Collection entries
☆ ☆ ☆ ☆

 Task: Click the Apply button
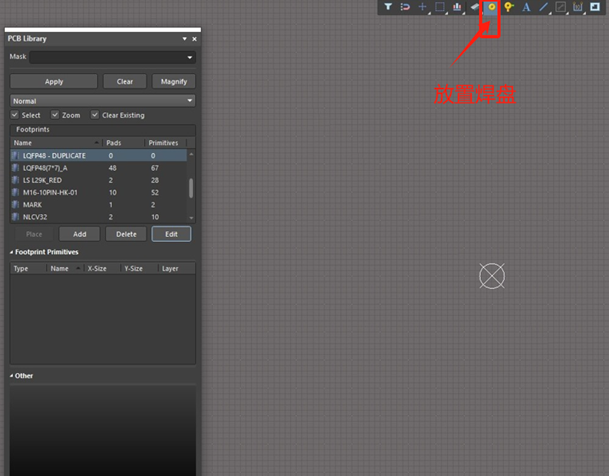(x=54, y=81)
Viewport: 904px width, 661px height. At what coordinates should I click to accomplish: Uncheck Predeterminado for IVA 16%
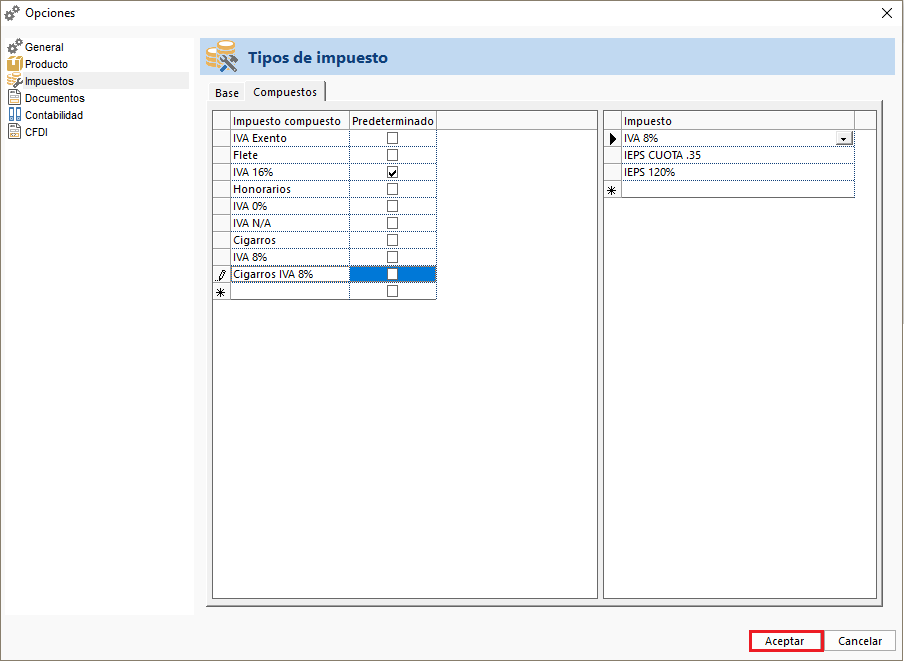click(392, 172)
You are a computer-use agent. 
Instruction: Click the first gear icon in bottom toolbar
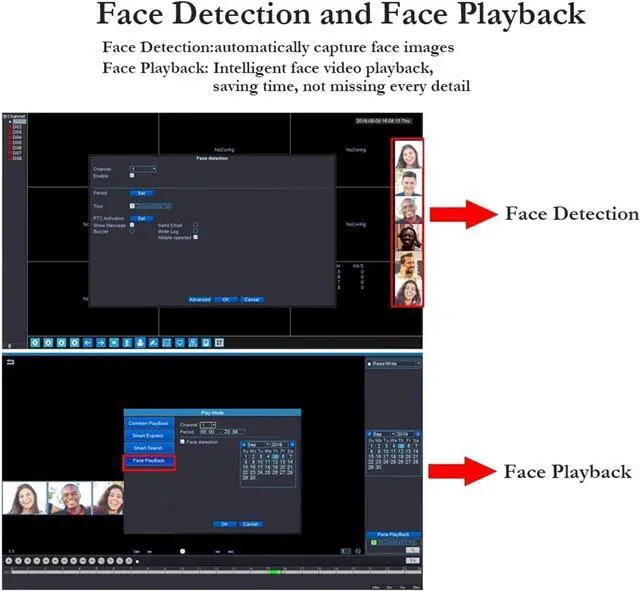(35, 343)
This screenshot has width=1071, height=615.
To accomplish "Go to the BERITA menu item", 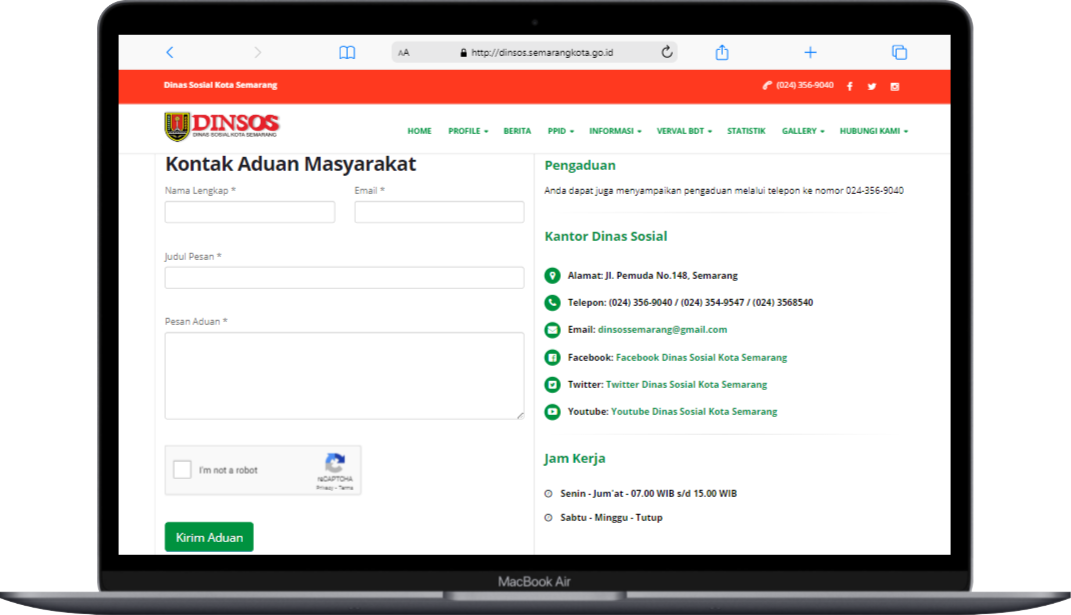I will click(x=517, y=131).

☆ ☆ ☆ ☆

■ **HOW TO COMPLETE THIS TASK**: Repeat, without pictures, exactly the lines of the data above from the one containing "Viewport: 904px width, 661px" through the one containing "This screenshot has width=1071, height=615.", including both and adding nothing.

■ **ANSWER SPACE**:
Viewport: 904px width, 661px height. At what coordinates should I click to accomplish: Uncheck Predeterminado for IVA 16%
click(392, 172)
You are a computer-use agent. 
Instruction: Click the first gear icon in bottom toolbar
(35, 343)
This screenshot has width=1071, height=615.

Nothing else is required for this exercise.